_Saved entries:_
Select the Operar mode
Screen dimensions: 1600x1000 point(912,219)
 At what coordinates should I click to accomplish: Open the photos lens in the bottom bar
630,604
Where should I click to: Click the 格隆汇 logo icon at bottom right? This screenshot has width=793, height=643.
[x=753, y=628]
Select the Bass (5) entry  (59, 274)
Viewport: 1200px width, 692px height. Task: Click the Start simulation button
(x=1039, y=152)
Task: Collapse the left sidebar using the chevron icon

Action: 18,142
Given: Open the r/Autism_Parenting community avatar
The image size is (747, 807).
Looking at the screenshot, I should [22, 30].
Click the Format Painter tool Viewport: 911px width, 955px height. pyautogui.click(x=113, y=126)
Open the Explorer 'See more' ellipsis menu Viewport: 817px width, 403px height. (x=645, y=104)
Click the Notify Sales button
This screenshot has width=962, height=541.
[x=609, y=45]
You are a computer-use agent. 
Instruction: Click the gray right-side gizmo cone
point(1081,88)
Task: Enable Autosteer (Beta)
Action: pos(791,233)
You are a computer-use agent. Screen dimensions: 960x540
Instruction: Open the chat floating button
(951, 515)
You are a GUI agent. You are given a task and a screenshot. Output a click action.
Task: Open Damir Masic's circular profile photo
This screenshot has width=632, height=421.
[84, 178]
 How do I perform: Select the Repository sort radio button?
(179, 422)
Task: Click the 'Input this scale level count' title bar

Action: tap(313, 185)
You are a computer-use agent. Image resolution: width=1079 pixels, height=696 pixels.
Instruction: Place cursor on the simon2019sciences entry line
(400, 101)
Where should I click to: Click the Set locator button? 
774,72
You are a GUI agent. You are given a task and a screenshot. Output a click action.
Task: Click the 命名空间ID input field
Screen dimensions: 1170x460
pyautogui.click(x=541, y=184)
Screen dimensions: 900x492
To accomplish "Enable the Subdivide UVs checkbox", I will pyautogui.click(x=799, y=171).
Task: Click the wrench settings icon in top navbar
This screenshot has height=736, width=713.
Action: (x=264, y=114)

_Exercise description:_ Which of the lines in the data contain the string "agent"? Return each one.

_Result of this exercise:_
You are a computer-use agent. 
You are a computer-use agent. Screen dimensions: 960x540
You are a GUI agent. You are given a task and a screenshot. Output a click action.
You are a computer-use agent. Image resolution: width=1079 pixels, height=696 pixels.
You are a GUI agent. You are given a task and a screenshot. Output a click action.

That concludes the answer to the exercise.